The Ghana Maritime Authority (GMA) has opened a National Hydrographic Office aimed at providing relevant data to propel the nation’s blue economy. The office will deal with the measurement and description of the physical features of oceans, seas, coastal areas, lakes and rivers; it also has the capacity to predict changes over time – for the primary purpose of safety of navigation and in support of all other marine activities, including economic development, security and defence, scientific research and environmental protection.
The Ghana Hydrographic Office’s establishment is a requirement of the International Hydrographic Organisation (IHO), of which Ghana is a member. The IHO is an inter-governmental technical organisation that coordinates the activities of national hydrographic offices, and sets standards to promote uniformity in nautical charts and documents. It also issues international best practices and provides guidelines to maximise the use of hydrographic information from geospatial data, bathymetry, safety of navigation, oil exploration and drilling rigs and many more.

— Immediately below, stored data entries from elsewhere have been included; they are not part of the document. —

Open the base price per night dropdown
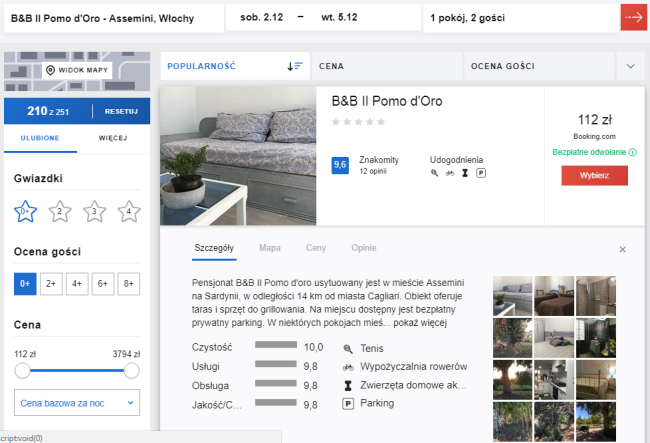 pos(77,403)
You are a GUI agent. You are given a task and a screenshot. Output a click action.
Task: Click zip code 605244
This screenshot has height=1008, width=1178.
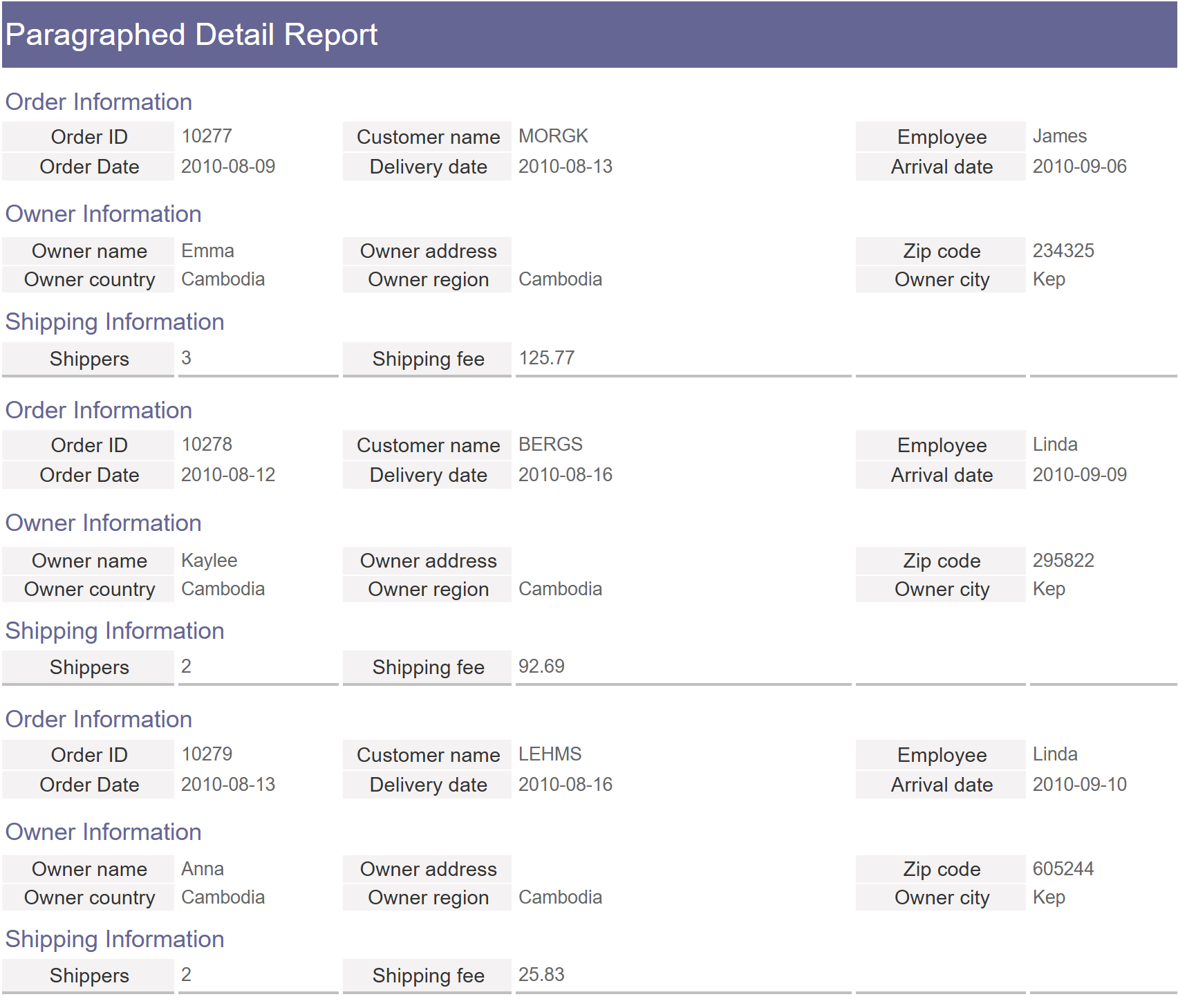tap(1063, 869)
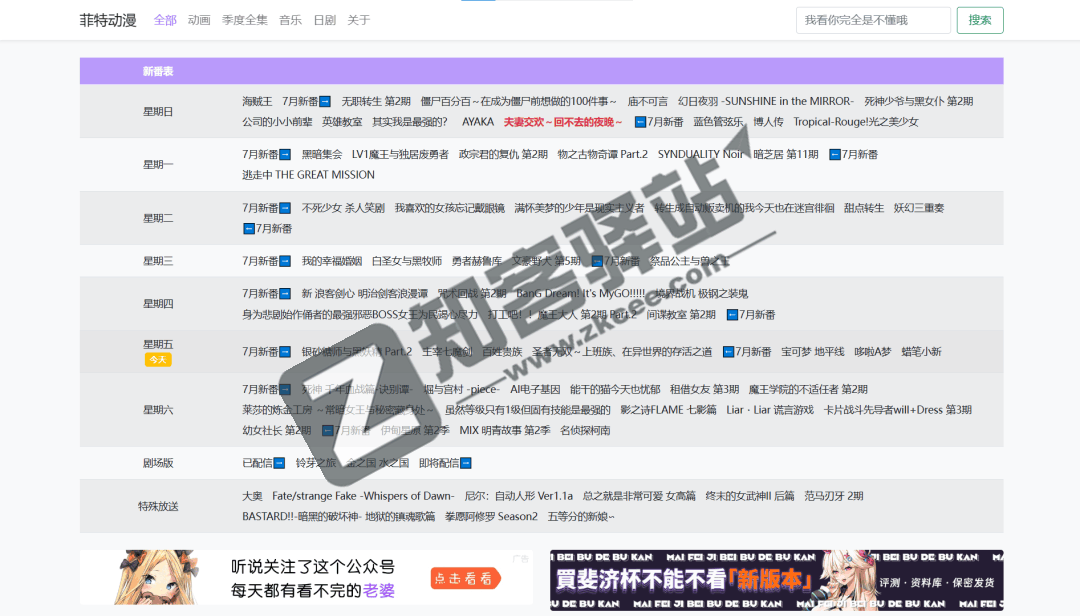Click the 点击看看 button on the left banner
Viewport: 1080px width, 616px height.
tap(465, 578)

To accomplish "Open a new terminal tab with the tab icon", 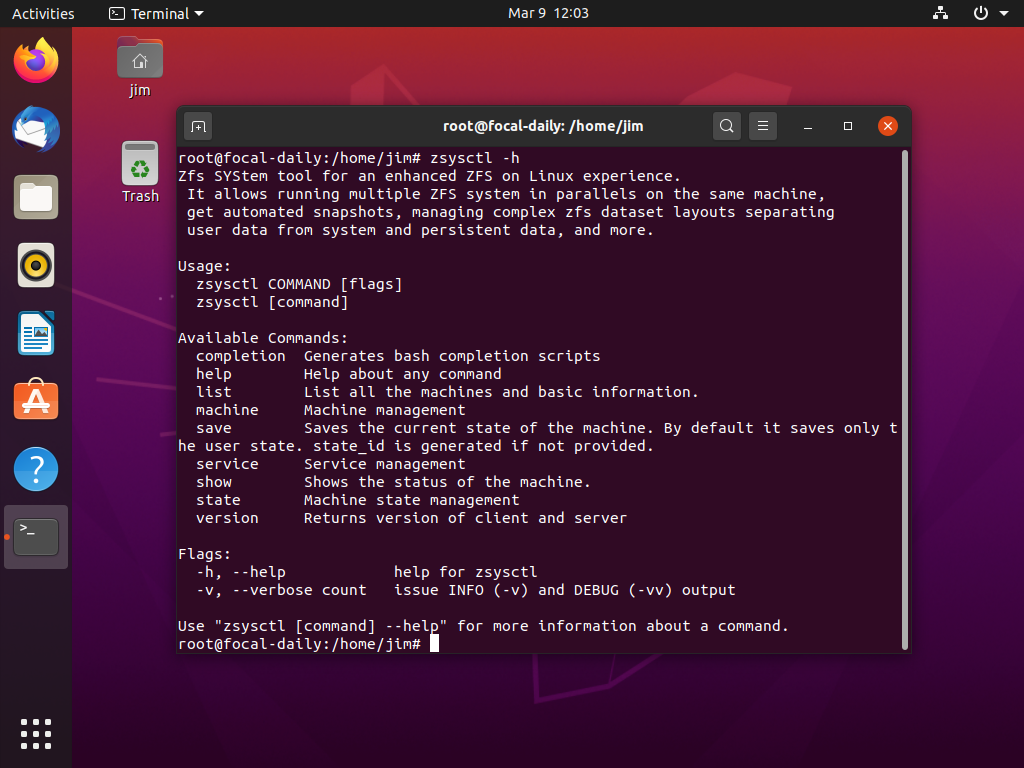I will [197, 126].
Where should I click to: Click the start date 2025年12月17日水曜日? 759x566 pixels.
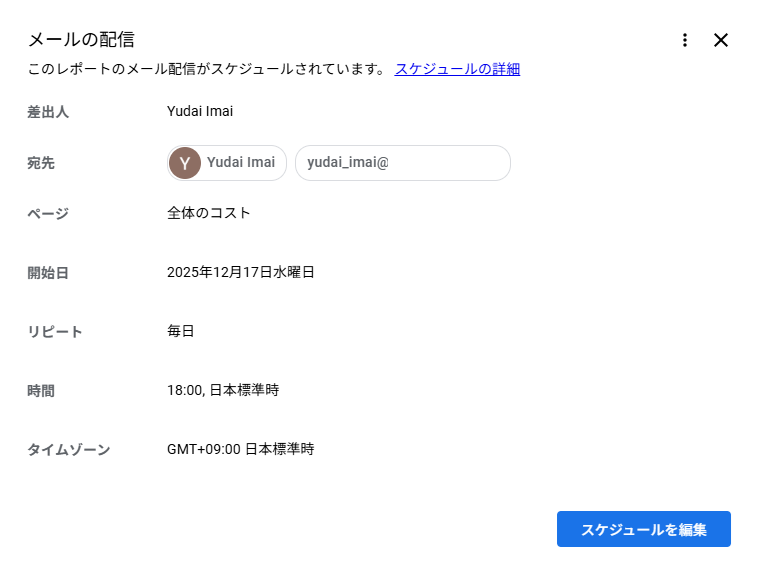pyautogui.click(x=241, y=272)
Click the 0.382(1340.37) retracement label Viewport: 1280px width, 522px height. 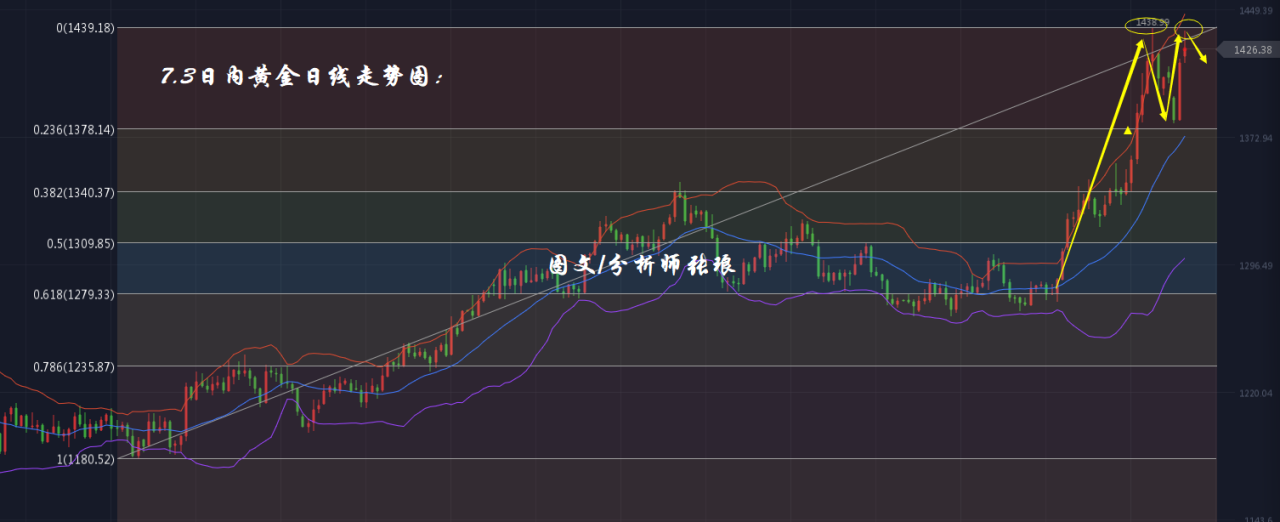click(74, 192)
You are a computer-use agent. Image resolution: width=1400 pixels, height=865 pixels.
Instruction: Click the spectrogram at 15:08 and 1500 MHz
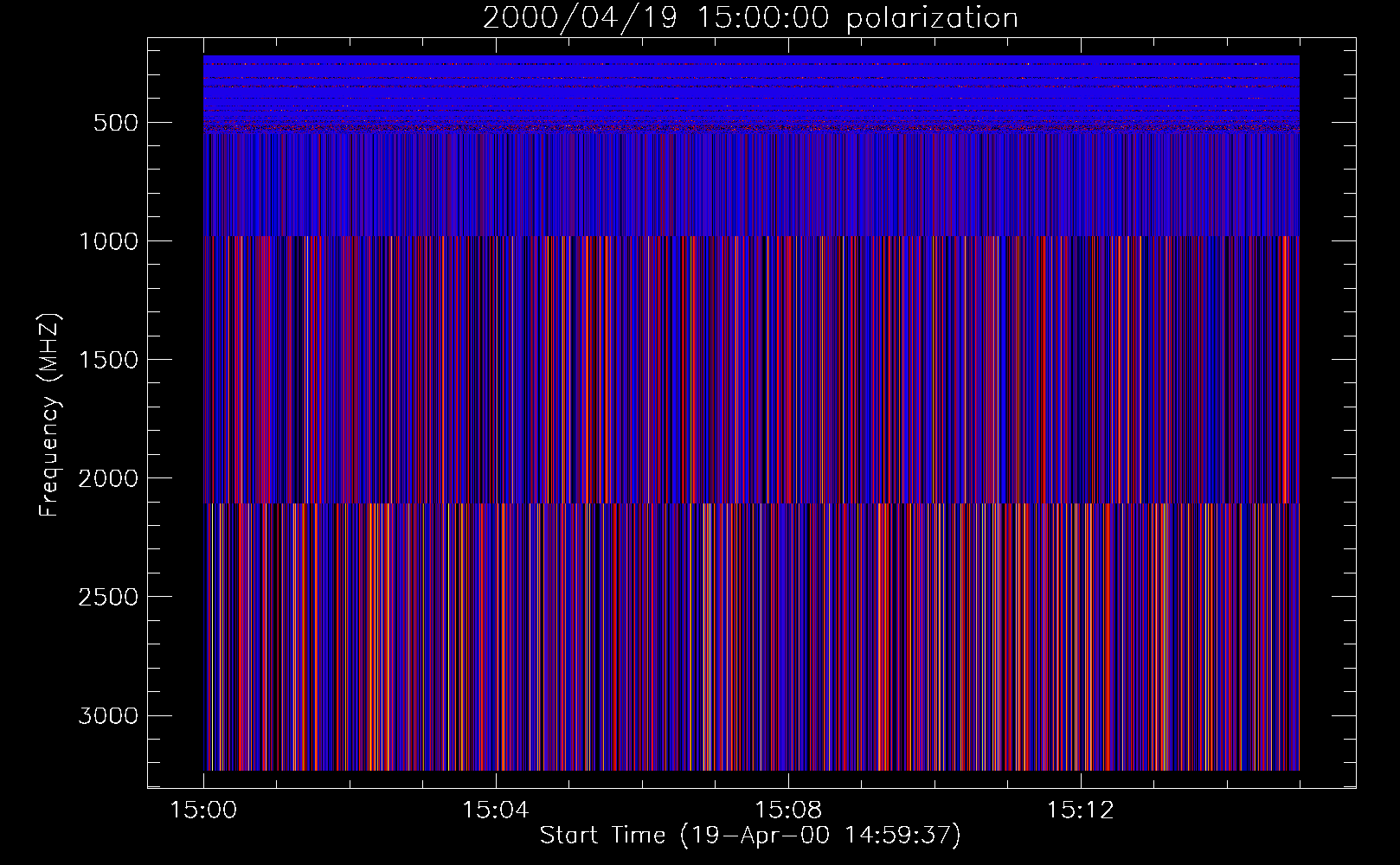[x=788, y=359]
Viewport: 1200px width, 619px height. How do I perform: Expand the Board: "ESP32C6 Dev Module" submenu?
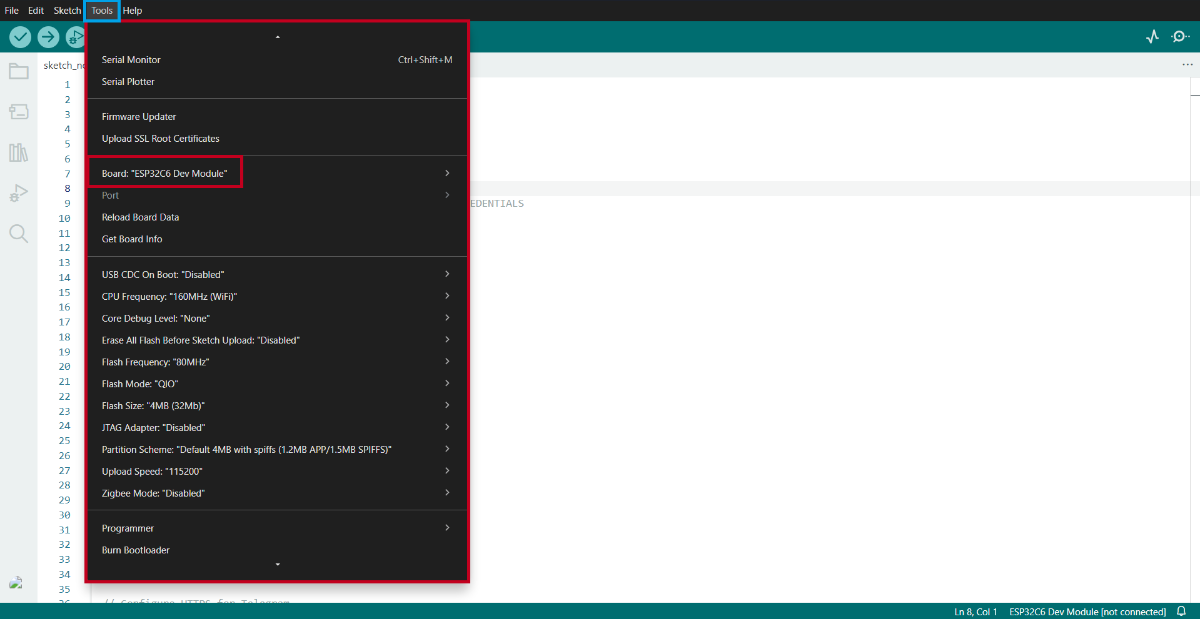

In 2019, Parliament ratified the Convention on the International Hydrographic Organisation (IHO).
Speaking at the ceremony to open the Ghana Hydrographic Office (GHO), the Director General (DG) of the GMA, Thomas Alonsi, said the office consolidates Ghana’s role in the arena of international hydrography. He said as a coastal state and signatory to the International Convention on the Safety of Life at Sea (SOLAS), Ghana is obligated to provide hydrographic and nautical services for the safety of navigation and protection of the marine environment.
Mr. Alonsi said the National Hydrographic and Oceanographic Committee (NHOC) was formed – as recommended by the IHO – to “formulate national hydrographic standards, develop a database and coordinate hydrographic activities to avoid duplication of work by the various agencies”.
He emphasised that the “NHOC supported Ghana’s efforts for ratification of the IHO, and I am happy to formally announce that Ghana is now a member of the IHO. Through Ghana’s IHO membership, we have moved from the observer status to become members of the East Atlantic Hydrographic Commission (EAtHC)”.
Being a member of EAtHC requires Ghana to have a national hydrographic office to serve as the central point for the collation of hydrographic, oceanographic and relevant marine data for the production of nautical charts as well as dissemination of maritime safety information.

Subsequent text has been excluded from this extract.